:: Exercise material ::
'''

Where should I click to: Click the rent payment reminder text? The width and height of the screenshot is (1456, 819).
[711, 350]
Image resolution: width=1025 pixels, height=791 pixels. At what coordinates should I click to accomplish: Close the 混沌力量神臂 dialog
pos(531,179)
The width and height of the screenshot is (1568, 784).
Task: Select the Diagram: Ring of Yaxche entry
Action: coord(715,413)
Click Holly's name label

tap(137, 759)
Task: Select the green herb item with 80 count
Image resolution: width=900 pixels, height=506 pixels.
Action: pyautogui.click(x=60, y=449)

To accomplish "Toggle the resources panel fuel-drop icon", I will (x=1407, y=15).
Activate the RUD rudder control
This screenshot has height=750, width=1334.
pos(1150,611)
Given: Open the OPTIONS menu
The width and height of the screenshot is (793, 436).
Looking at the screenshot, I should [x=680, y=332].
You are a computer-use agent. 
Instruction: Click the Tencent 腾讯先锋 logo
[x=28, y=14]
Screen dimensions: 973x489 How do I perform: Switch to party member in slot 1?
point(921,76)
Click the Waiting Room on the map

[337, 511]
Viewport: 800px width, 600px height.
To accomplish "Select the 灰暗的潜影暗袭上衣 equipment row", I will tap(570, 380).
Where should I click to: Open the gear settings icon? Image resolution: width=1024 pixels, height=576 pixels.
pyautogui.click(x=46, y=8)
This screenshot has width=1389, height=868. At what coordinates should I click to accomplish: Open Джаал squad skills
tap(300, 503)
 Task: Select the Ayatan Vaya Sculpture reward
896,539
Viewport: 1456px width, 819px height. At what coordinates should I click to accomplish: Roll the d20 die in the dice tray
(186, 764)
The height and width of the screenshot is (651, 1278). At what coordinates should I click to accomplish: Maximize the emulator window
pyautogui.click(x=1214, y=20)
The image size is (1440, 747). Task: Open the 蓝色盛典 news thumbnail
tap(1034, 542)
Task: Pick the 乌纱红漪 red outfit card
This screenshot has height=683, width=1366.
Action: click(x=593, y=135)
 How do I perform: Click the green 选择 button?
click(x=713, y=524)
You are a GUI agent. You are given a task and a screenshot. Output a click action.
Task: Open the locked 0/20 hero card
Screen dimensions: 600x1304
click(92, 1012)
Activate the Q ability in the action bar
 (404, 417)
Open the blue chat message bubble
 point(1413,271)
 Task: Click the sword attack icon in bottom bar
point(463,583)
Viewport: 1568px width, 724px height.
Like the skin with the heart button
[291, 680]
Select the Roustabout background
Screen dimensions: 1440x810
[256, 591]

'''

:: To be done ::
Count the lines in the rows above that contain the string "Where", matching case exactly. Give only the number.

:: Result of the task ::
2